• [Action item]:
Single out the lines of the material that contain "computer" and copy them.
____ Given records
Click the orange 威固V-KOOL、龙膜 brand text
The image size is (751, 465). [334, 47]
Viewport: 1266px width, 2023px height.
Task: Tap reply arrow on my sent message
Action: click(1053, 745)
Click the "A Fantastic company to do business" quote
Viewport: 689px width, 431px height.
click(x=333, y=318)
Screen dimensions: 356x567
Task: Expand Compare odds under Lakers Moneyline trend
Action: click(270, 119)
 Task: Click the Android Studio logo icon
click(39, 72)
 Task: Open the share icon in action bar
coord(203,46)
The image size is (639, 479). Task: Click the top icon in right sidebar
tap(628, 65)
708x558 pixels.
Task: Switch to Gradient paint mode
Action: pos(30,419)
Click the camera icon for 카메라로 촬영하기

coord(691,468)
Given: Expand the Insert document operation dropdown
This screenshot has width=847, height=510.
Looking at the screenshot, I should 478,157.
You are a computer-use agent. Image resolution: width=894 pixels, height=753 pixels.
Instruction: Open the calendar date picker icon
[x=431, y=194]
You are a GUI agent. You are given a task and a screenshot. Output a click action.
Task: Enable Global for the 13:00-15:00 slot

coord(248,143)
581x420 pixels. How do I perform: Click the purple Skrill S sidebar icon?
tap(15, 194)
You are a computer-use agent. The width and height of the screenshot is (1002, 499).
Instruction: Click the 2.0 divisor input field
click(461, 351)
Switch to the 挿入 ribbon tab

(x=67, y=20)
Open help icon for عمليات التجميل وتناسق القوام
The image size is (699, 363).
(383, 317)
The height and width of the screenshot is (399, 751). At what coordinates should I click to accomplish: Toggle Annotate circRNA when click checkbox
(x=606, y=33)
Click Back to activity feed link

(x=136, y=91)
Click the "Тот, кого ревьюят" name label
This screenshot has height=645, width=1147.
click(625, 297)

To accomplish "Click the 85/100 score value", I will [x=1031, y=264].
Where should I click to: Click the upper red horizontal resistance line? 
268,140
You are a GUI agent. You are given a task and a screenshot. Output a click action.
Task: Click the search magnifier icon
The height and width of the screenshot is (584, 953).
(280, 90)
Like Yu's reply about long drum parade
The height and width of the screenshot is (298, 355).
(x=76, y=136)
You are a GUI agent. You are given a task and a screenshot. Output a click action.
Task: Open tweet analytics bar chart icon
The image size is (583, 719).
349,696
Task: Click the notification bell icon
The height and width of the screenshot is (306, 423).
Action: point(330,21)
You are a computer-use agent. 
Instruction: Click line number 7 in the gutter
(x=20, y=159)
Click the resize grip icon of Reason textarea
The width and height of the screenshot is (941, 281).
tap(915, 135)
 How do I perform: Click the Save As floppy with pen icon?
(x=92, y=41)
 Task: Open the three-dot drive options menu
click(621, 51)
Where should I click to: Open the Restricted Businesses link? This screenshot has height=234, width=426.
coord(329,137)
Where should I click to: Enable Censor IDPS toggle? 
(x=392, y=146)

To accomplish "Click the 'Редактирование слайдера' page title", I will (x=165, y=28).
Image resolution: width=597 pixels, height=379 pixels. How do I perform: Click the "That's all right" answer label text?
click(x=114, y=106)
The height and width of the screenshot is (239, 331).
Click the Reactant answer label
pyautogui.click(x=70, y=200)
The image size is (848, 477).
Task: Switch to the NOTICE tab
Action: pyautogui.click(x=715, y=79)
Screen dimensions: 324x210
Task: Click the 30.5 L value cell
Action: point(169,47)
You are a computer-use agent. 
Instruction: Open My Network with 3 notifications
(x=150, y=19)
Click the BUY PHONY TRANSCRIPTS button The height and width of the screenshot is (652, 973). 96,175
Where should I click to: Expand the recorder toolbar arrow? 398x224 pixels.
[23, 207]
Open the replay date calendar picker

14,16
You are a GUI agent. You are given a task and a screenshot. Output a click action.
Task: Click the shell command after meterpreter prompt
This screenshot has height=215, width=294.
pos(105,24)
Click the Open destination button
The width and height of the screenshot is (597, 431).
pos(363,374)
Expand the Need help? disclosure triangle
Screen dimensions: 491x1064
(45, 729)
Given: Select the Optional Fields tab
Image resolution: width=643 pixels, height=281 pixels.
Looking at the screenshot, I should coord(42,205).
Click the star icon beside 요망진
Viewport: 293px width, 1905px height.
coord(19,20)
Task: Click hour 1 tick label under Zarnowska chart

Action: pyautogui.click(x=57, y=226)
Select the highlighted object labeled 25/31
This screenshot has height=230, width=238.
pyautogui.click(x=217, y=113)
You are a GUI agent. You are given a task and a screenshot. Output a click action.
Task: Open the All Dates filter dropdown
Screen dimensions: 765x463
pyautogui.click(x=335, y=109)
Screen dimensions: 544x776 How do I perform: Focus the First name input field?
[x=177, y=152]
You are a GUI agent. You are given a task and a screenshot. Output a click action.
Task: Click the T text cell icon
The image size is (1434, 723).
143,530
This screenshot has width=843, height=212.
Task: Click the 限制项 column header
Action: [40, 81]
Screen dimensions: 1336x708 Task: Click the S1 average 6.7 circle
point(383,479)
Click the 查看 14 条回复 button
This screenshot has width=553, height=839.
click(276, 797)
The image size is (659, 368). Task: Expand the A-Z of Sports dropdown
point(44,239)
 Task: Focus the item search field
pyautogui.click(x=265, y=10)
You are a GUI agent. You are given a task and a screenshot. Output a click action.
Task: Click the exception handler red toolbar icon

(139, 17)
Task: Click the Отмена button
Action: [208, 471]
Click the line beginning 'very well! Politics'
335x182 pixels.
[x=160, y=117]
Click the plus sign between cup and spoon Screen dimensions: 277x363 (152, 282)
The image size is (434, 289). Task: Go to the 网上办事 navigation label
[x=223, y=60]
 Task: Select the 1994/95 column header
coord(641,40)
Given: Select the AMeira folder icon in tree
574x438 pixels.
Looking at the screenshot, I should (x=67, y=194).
________
• [Output of the exercise]:
You are a computer-use agent. Image resolution: width=894 pixels, height=753 pixels.
You are a computer-use agent. The width and height of the screenshot is (1002, 499).
You are a computer-use agent. 
You are a computer-use agent. 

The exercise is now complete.